Essai à transformer pour le camp du président élu François Hollande, défi de l'union pour les partisans du président battu Nicolas Sarkozy: gauche et droite françaises replongeaient dès lundi dans une nouvelle campagne électorale, celle des législatives des 10 et 17 juin.

Chez les vainqueurs, les appels à la mobilisation de «tous ceux qui veulent le changement» pour donner au président socialiste une «majorité nette» et lui permettre d'engager ses réformes se sont multipliés, tandis qu'à droite on agitait le spectre d'un pays où la gauche tiendrait dans ses mains tous les pouvoirs.

La porte-parole de campagne de Nicolas Sarkozy, Nathalie Kosciusko-Morizet, a donné le ton en souhaitant un «rééquilibrage» des pouvoirs, alors que la gauche détient déjà la présidence de la République, le Sénat et la plupart des régions.

«Le président de la République a besoin d'une majorité. Une cohabitation (gauche-droite) au mois de juin, cela n'aurait aucun sens», a répliqué le porte-parole de François Hollande, Manuel Valls.

À peine élu dimanche soir, François Hollande avait appelé à «donner une majorité au président de la République».

Mais la bataille promet d'être rude: les premiers sondages donnaient dimanche soir le PS et l'UMP (Union pour un mouvement populaire), le parti de Nicolas Sarkozy, au coude-à-coude pour le premier tour (31 et 30%).

La France est régie par un système politique présidentiel à forte composante parlementaire: le premier ministre nommé par le chef de l'État est issu de la majorité parlementaire, et si celle-ci n'est pas de la même couleur politique que le président, c'est le chef du gouvernement qui devient le personnage clé de l'exécutif.

Les Français ont toujours donné une majorité au président qu'ils venaient d'installer à l'Élysée: François Mitterrand par deux fois en 1981 et 1988, et Jacques Chirac en 2002. Les cas de «cohabitation» sont intervenus lorsque des législatives ont eu lieu sans lien avec la présidentielle, comme lors de la dissolution de l'Assemblée nationale par Jacques Chirac en 1997.

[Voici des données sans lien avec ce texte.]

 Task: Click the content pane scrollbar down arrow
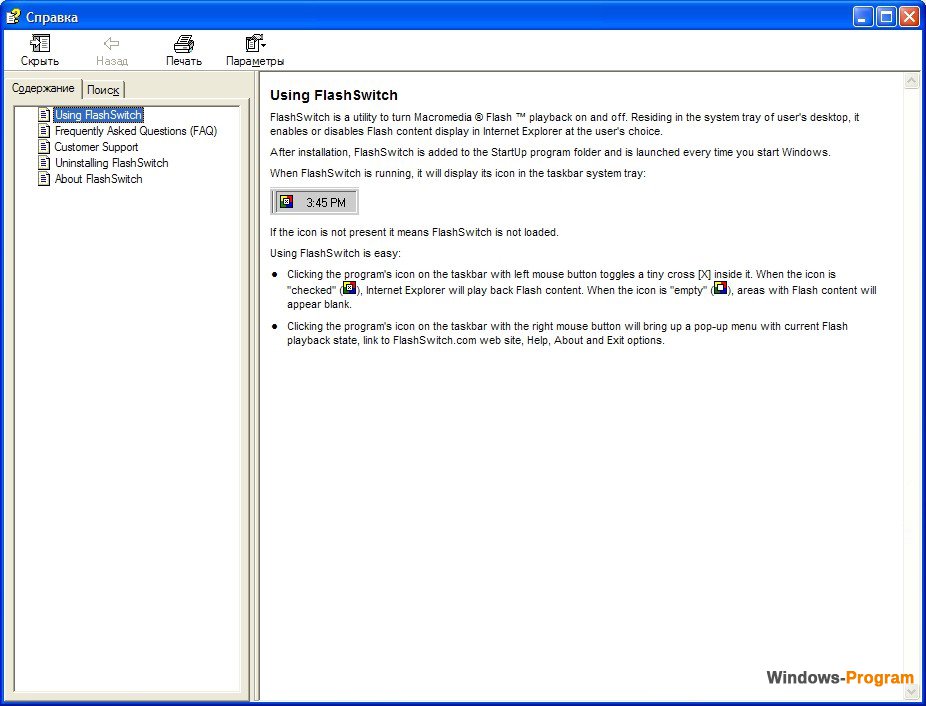pyautogui.click(x=912, y=690)
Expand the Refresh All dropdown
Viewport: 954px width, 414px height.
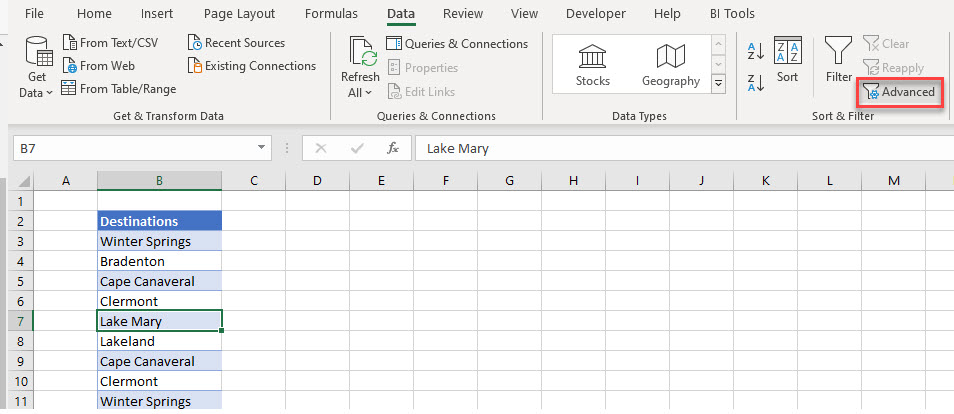coord(360,93)
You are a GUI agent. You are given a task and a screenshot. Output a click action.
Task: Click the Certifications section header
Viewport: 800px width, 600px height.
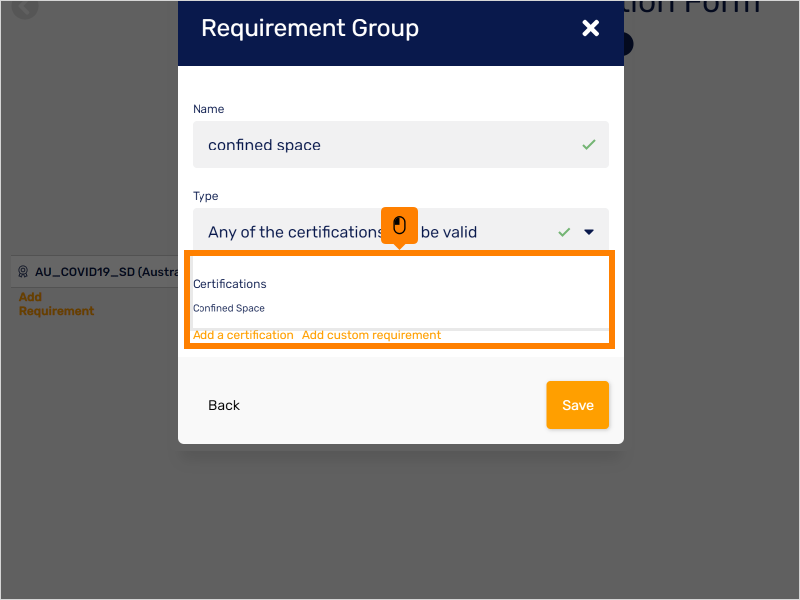coord(229,284)
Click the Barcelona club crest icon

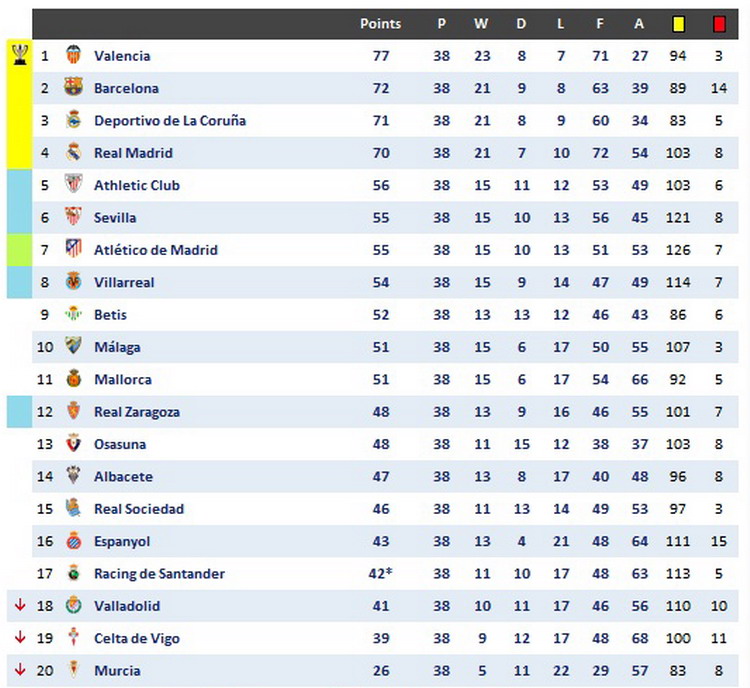point(73,88)
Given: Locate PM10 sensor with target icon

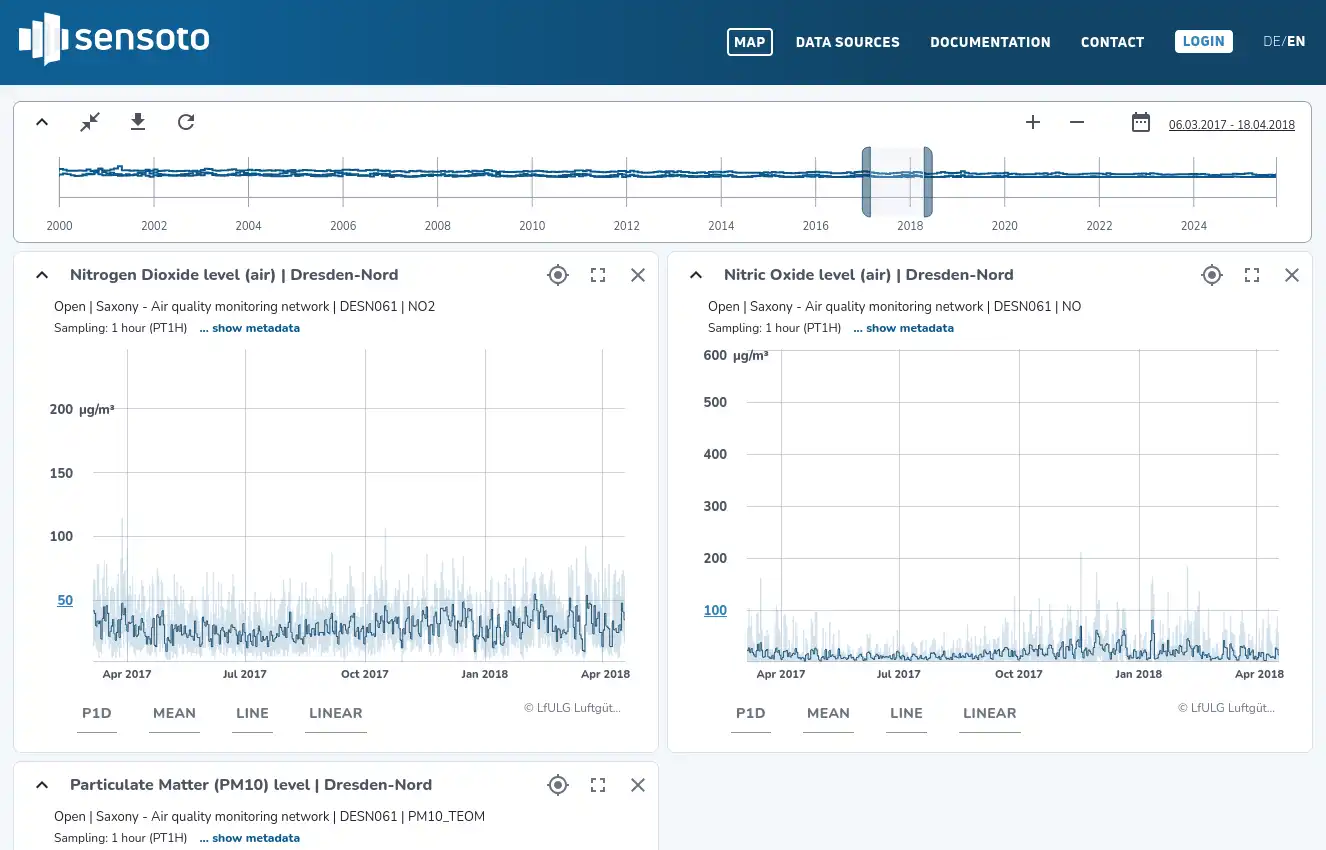Looking at the screenshot, I should (558, 785).
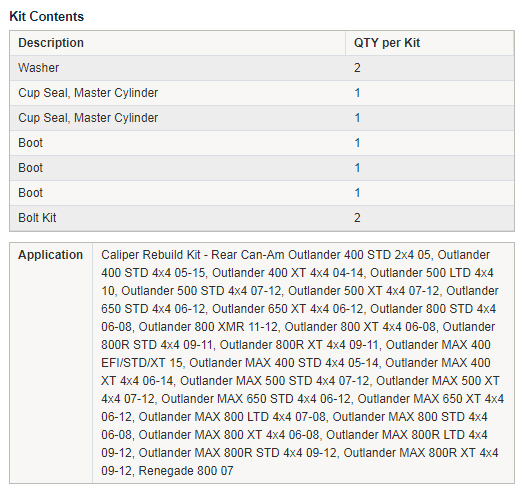Click the EFI/STD/XT 15 text

[x=142, y=363]
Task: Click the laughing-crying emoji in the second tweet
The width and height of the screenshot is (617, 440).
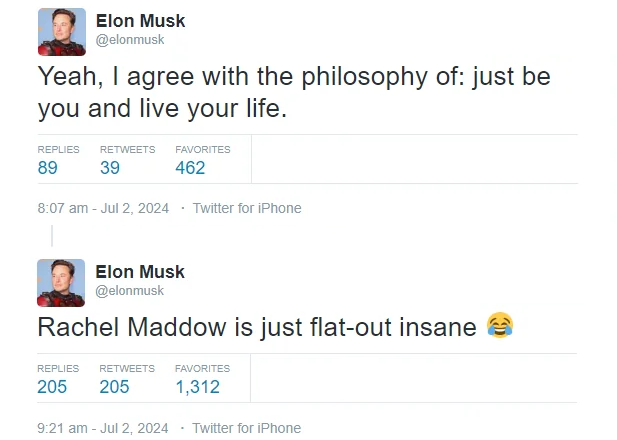Action: (x=500, y=325)
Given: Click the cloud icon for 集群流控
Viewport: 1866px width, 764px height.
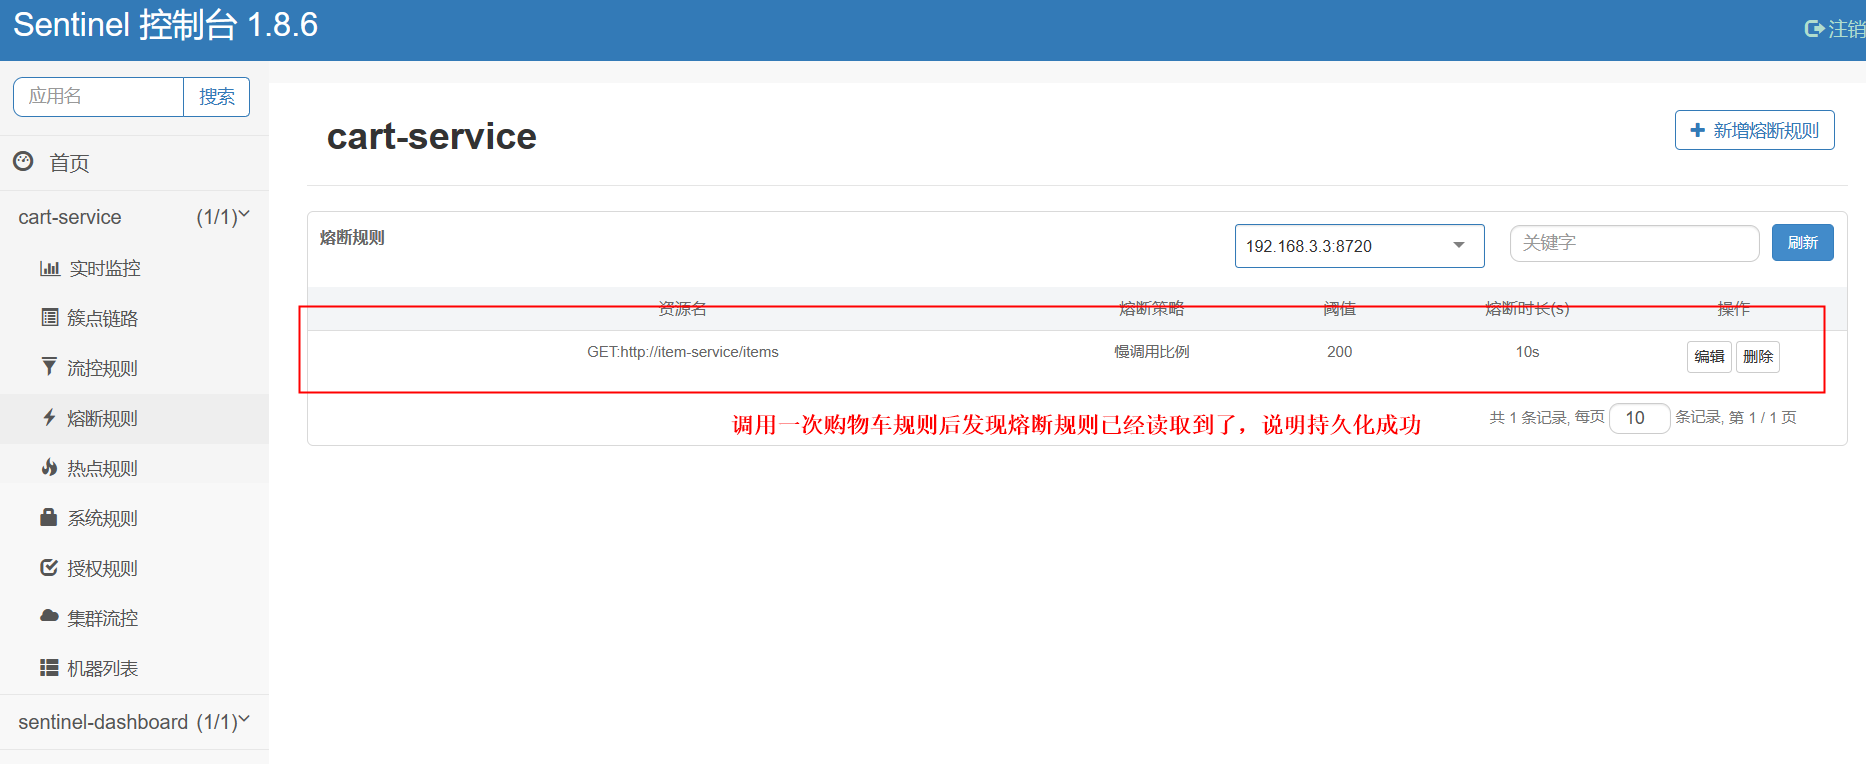Looking at the screenshot, I should pyautogui.click(x=48, y=616).
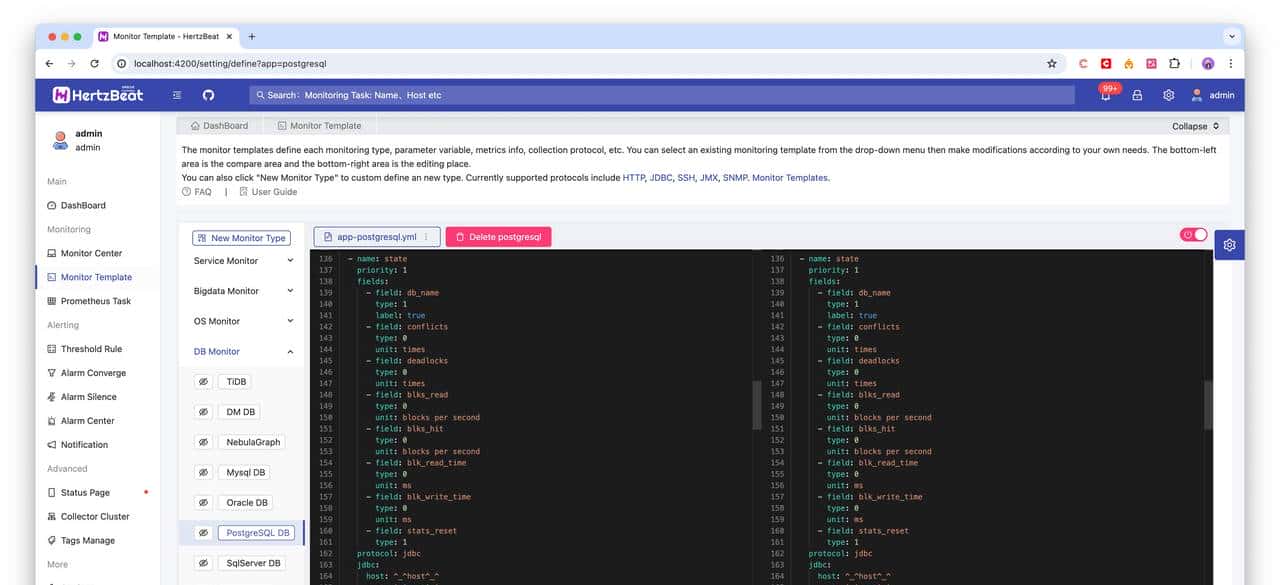The height and width of the screenshot is (585, 1280).
Task: Open the floating settings drawer gear
Action: click(x=1229, y=245)
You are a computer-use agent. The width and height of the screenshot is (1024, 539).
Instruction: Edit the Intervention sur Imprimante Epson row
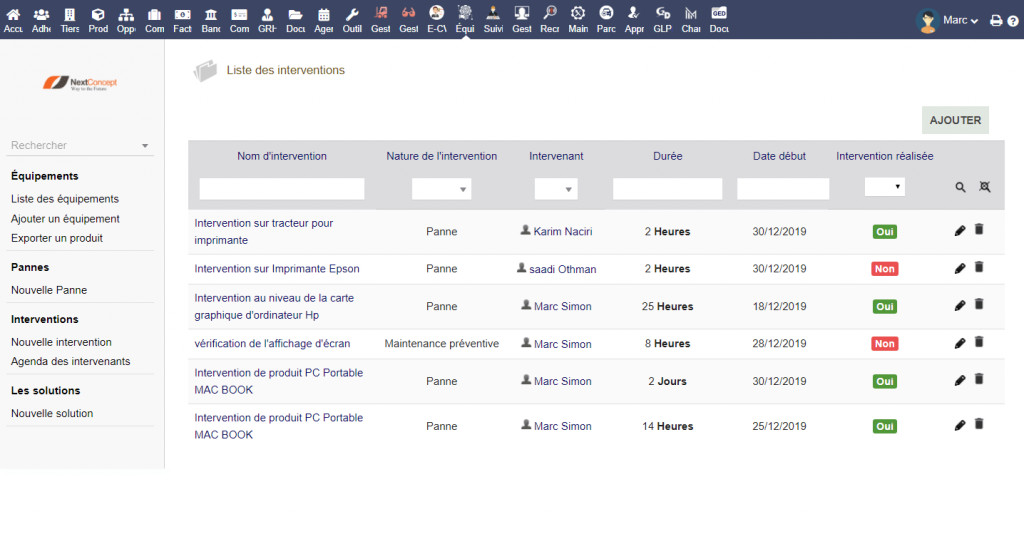pyautogui.click(x=960, y=268)
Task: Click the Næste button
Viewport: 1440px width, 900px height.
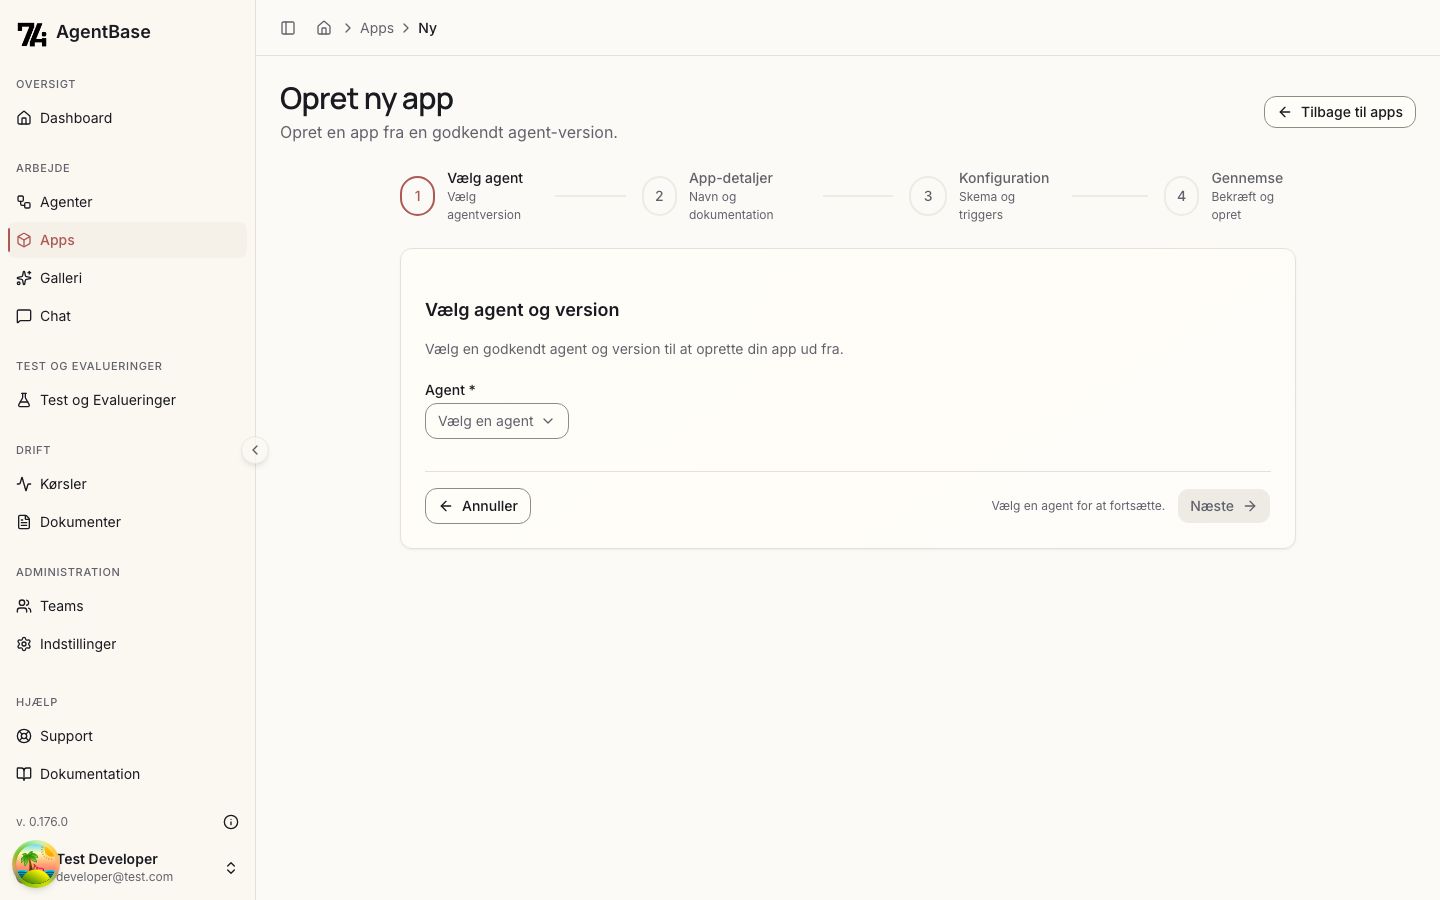Action: click(1224, 506)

Le cas de figure le plus favorable pour François Hollande serait que le Parti socialiste remporte à lui seul la majorité des 577 sièges de l'Assemblée nationale. Sa victoire plus étroite qu'espérée à la présidentielle, avec 51,62% des voix, rend cet objectif difficile même si le mode de scrutin, majoritaire à deux tours, peut permettre un tel succès.

Un accord signé bien avant la présidentielle prévoit cependant que le PS cède aux écologistes plusieurs circonscriptions gagnables, malgré le faible score à la présidentielle de leur candidate Eva Joly (2,23%).

La Gauche radicale, elle, ne fait pas partie de la majorité présidentielle même si son chef de file Jean-Luc Mélenchon (11% le 22 avril) a appelé à voter au second tour pour François Hollande.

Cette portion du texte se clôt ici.